Purtroppo, non si può dire che con l’esperienza si possa gestire meglio il “medical gaslighting”. Soprattutto quando l’hai vissuto più di una volta, spesso non riesci più a dire nulla. Ti blocchi e rimani lì con la tua tristezza o la tua rabbia.

Col senno di poi, ti sarebbe piaciuto fare qualcosa di diverso?
Col senno di poi, avrei dovuto cambiare medico prima. Ma avevo paura di non essere presa sul serio e passare per un’ipocondriaca che pratica il “doctor hopping”, ovvero continua a cambiare medico senza motivo. Una paura purtroppo giustificata. Avrei dovuto insistere di più e prima su ulteriori misure.

Cosa consigli ai pazienti che non si sentono presi sul serio dai professionisti medici?
Prima dell’appuntamento, scrivete ciò di cui volete discutere. E alla fine, insistete su un piano per come procedere. Gli specialisti che non prendono sul serio i dolori spesso cercano di sviare il discorso. Ma se avete male, avete bisogno di sollievo dai sintomi. Per sapere qual è la cura adatta, avete bisogno di una diagnosi o almeno di un appuntamento successivo. Per sbloccare una conversazione, si possono porre domande come «Cosa farebbe lei al mio posto?» oppure «Cosa direbbe alla sua famiglia in questa situazione?».

E se questo non aiuta?
Un accompagnatore può rafforzare la credibilità del vostro racconto descrivendo “dall’esterno” cosa ha osservato durante la malattia. La persona può intervenire anche in caso di comportamenti abusivi del medico. Se non vi sentite sicuri, può essere molto utile avere un testimone. Nel caso contrario, sarà estremamente difficile spiegare la situazione a terzi, poiché è influenzata da molti piccoli elementi come il linguaggio del corpo e il tono della voce. In casi gravi, bisogna essere pronti a interrompere la visita medica.

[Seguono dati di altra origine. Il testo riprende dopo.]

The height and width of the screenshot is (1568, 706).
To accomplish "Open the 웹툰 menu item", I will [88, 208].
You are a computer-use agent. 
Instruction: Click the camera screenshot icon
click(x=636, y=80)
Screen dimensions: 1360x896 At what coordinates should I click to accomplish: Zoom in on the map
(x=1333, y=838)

Queste tecniche di auto-aiuto da parte del paziente possono essere molto preziose, ma non sono sufficienti. Il gaslighting medico è una forma di abuso di potere. Come paziente sei la parte più debole in una relazione asimmetrica. Pertanto, per ottenere miglioramenti durevoli, bisogna puntare sulla sensibilizzazione dei medici e sull’aggiornamento professionale.

Cosa potrebbe aiutare a livello generale?
Immagino un modello in cui case manager indipendenti seguono casi complessi come il mio e coordinano la procedura. Così il paziente non deve ripetere ogni volta tutta la sua storia e superare lo scetticismo degli specialisti. Ci sono dentisti specializzati nei pazienti che hanno paura dei dentisti. Allo stesso modo potrebbero esserci medici specializzati per chi è traumatizzato dal “medical gaslighting”. Oppure centri specialistici regionali per casi complessi e cronici, con équipe specialistiche interdisciplinari. Ciò alleggerirebbe i medici generici da un lato e le cliniche altamente specializzate dall’altro. Sono convinta che, in questo modo, quadri clinici complessi potrebbero essere ristretti e diagnosticati meglio e i sintomi potrebbero essere alleviati più rapidamente. Inoltre esiste un enorme potenziale di risparmio.